American singer and actress Ashley Tisdale has released three studio albums, one soundtrack album, one extended play, and ten singles. Prior to launching a musical career of her own, Tisdale starred as Sharpay Evans on the popular Disney Channel Original Movie High School Musical in 2006. Consequently, it became a franchise that released several soundtracks, in which she performed under character. The 2006 soundtrack became the top-selling album in the United States that year. With  "What I've Been Looking For" and "Bop to the Top", both singles from that soundtrack, she became the first female artist to debut with two songs simultaneously on the US Billboard Hot 100.

The success of the High School Musical series led Warner Bros. Records to offer her a record deal. After signing with the label, she immediately started work on her debut album. Entitled Headstrong, her first album was released in February 2007, debuted at number five on Billboard 200, and was later certified Gold by the Recording Industry Association of America (RIAA) for shipments of over 500,000 units. To promote the album, four singles were released, including "He Said She Said", which is Tisdale's most successful single in the United States.

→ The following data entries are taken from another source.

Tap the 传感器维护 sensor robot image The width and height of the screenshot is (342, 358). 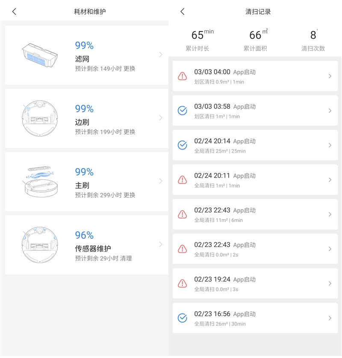pos(39,244)
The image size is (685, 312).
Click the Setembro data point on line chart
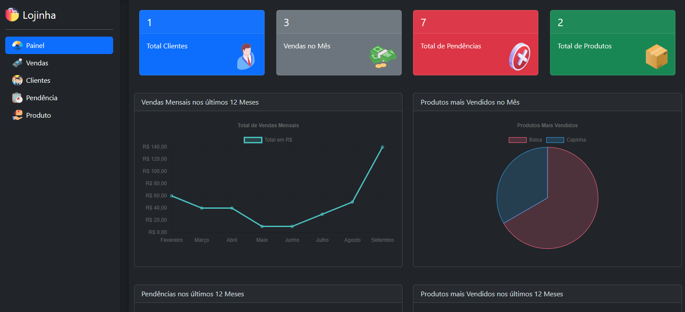tap(383, 147)
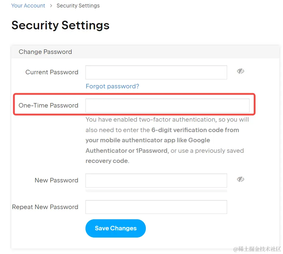Image resolution: width=283 pixels, height=254 pixels.
Task: Toggle visibility of the New Password field
Action: click(241, 179)
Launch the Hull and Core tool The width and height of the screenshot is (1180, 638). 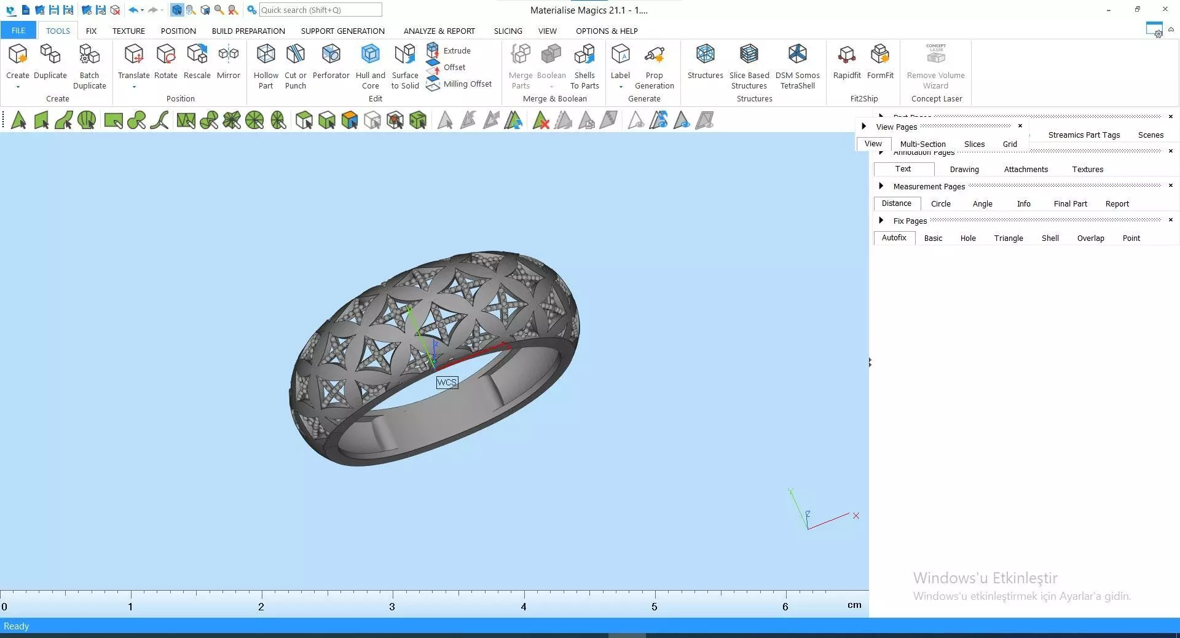coord(370,66)
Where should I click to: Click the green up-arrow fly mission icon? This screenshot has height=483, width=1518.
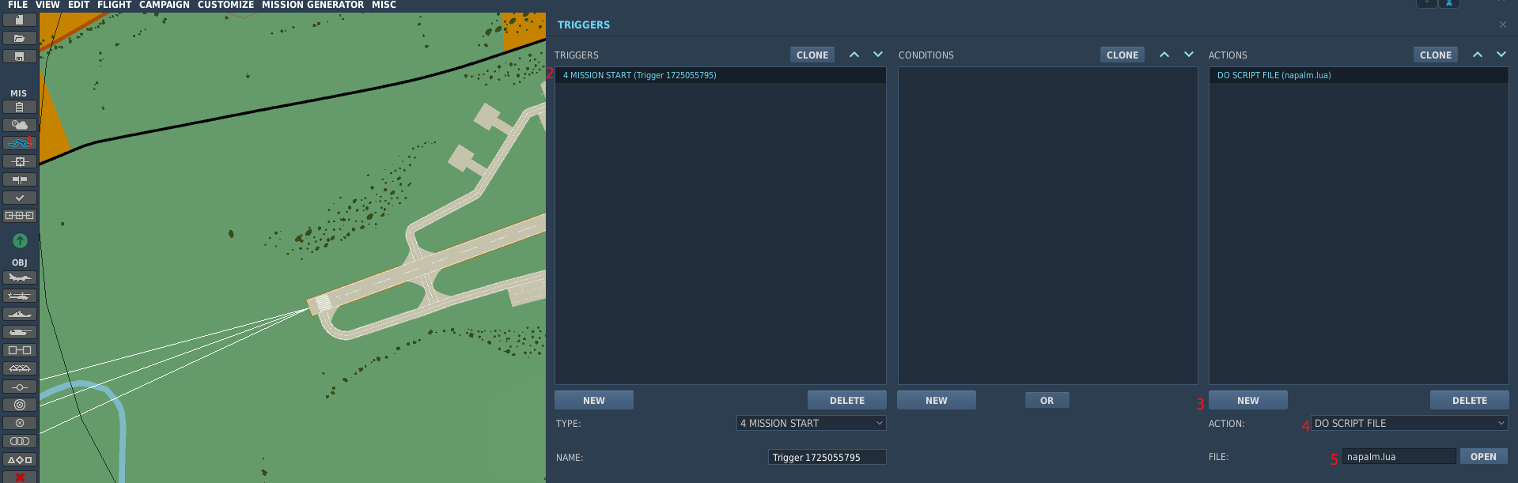pos(20,240)
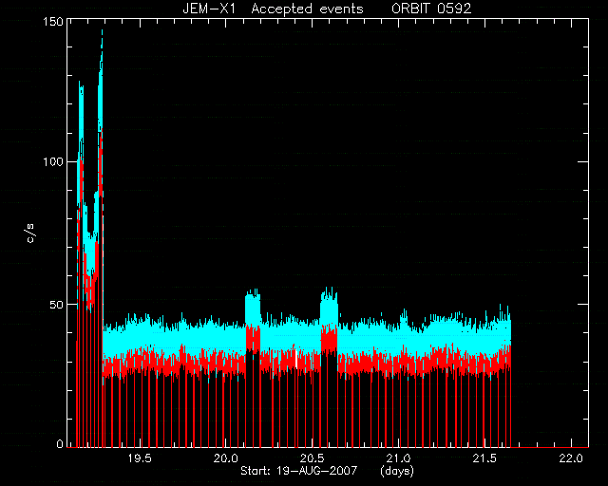Click the 21.5 x-axis tick label
The height and width of the screenshot is (486, 608).
point(485,458)

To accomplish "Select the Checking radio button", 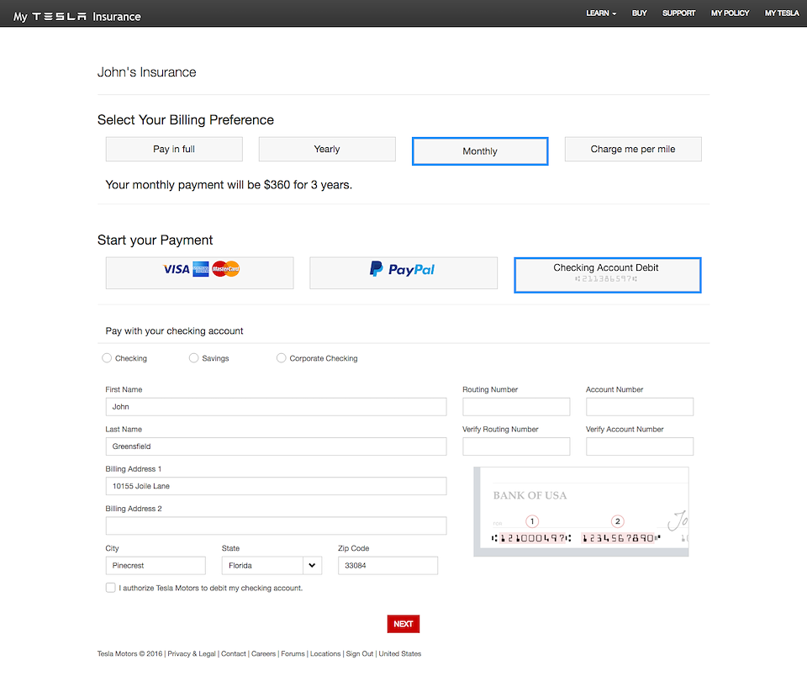I will (x=107, y=358).
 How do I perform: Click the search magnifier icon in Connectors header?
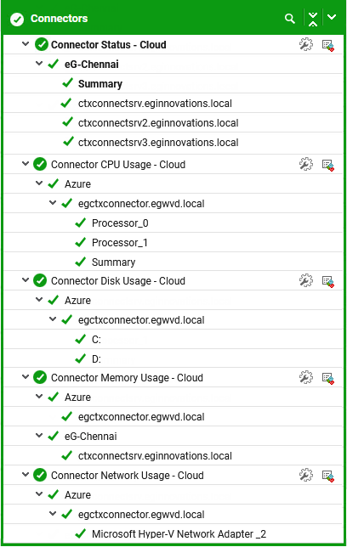290,19
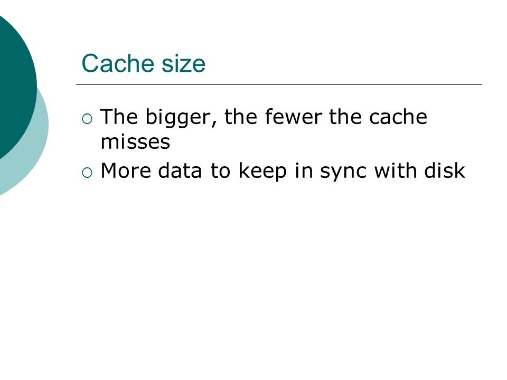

Tisdale began work on her second studio album soon after she finished promoting High School Musical 3: Senior Year in 2008. Guilty Pleasure was released in 2009 and debuted at number twelve on Billboard 200, selling 25,000 copies in the first week; this was significantly lower than the first-week sales for her previous album. The lead single "It's Alright, It's OK" had moderate commercial performance in some European countries.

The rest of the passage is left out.